An adjurist (from the Latin word adjure, meaning to swear or to exorcise) is a follower of religious teachings that, per the Catholic Encyclopedia, are defined as "an urgent demand made upon another to do something, or to desist from doing something, which demand is rendered more solemn and more irresistible by coupling with it the name of God or of some sacred person or thing."

==Description==
There are few references to adjurists in modern literatures, though obscure mentions of the group can be found in theological and philosophical writings.
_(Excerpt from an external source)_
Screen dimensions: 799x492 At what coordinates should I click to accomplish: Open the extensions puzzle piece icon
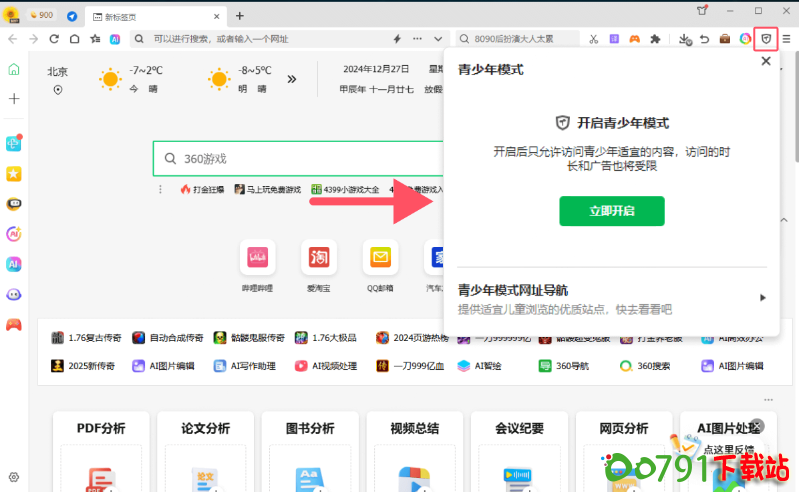pyautogui.click(x=655, y=39)
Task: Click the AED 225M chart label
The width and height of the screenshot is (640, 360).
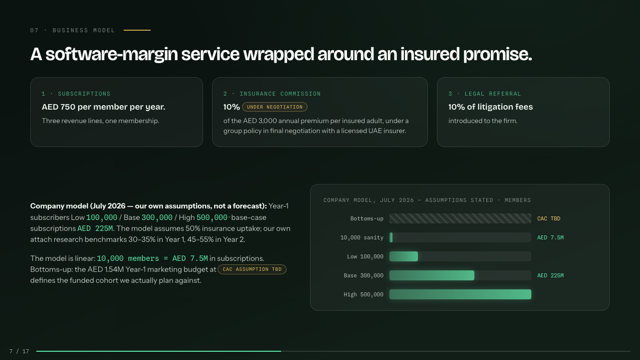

Media references to such groups continues to become mainstreams with articles appearing in the Washington Post in February, 2008 highlighted the rise of such activities noting "About 70 priests serve as trained exorcists in Poland, about double the number of five years ago. An estimated 300 exorcists are active in Italy. Foremost among them: the Gabriele Amorth, 82, who performs exorcisms daily in Rome and is dean of Europe's corps of demon-battling priests."

In popular culture, the adjurist concept was used in the straight-to-video film The Devil's Tomb, starring Cuba Gooding Jr. and Ron Perlman. In the movie, Henry Rollins plays a priest claiming to be a member of a group performing exorcisms and ingesting evil spirits.

Within theosophy, Helena Petrovna Blavatsky wrote there are references to "the Adjurists, Exorcists, Conjurerists, and Intercessors" in relation to Nigromancy, or the practice of the black arts. Ascribing evil intent to adjurists is common in older texts, though some believe their actions to be misunderstood and actually noble."